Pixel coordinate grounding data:
::::

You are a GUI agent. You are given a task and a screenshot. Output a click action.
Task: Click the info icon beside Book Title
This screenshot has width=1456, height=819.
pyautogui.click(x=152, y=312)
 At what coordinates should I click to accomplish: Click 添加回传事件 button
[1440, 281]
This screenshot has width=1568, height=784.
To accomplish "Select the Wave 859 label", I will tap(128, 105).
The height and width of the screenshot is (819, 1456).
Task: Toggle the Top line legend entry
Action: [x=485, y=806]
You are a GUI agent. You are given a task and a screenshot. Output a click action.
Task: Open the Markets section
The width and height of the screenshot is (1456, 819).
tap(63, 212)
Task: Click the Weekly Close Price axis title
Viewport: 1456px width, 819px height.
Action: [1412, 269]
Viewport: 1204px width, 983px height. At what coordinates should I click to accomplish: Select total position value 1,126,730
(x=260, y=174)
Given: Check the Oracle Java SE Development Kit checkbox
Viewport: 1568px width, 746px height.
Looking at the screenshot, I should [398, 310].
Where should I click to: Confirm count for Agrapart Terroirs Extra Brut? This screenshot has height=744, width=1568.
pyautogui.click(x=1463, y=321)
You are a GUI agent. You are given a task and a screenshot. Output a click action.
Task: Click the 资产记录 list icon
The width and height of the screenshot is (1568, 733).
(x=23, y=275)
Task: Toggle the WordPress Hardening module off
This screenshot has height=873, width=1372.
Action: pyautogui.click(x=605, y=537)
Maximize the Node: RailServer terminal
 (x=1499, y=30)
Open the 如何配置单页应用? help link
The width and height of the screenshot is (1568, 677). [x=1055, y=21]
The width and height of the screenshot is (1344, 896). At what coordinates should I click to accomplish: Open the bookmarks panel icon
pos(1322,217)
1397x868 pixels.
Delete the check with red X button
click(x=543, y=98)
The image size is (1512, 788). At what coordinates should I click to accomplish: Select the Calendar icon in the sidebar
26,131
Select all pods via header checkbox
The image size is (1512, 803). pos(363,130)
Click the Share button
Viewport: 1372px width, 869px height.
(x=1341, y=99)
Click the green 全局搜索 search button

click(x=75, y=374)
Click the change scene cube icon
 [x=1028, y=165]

::::

_What to do_:
Return, word for word, the lines of the data above from the line with "This screenshot has width=1568, height=784." through the line with "1397x868 pixels.", inclusive.

_Response for this exercise_:
This screenshot has width=1568, height=784.
To accomplish "Select the Wave 859 label", I will tap(128, 105).
The height and width of the screenshot is (819, 1456).
Task: Toggle the Top line legend entry
Action: [x=485, y=806]
You are a GUI agent. You are given a task and a screenshot. Output a click action.
Task: Open the Markets section
The width and height of the screenshot is (1456, 819).
tap(63, 212)
Task: Click the Weekly Close Price axis title
Viewport: 1456px width, 819px height.
Action: [1412, 269]
Viewport: 1204px width, 983px height. At what coordinates should I click to accomplish: Select total position value 1,126,730
(x=260, y=174)
Given: Check the Oracle Java SE Development Kit checkbox
Viewport: 1568px width, 746px height.
Looking at the screenshot, I should [398, 310].
Where should I click to: Confirm count for Agrapart Terroirs Extra Brut? This screenshot has height=744, width=1568.
pyautogui.click(x=1463, y=321)
You are a GUI agent. You are given a task and a screenshot. Output a click action.
Task: Click the 资产记录 list icon
The width and height of the screenshot is (1568, 733).
(x=23, y=275)
Task: Toggle the WordPress Hardening module off
This screenshot has height=873, width=1372.
Action: pyautogui.click(x=605, y=537)
Maximize the Node: RailServer terminal
 (x=1499, y=30)
Open the 如何配置单页应用? help link
The width and height of the screenshot is (1568, 677). [x=1055, y=21]
The width and height of the screenshot is (1344, 896). At what coordinates should I click to accomplish: Open the bookmarks panel icon
pos(1322,217)
1397x868 pixels.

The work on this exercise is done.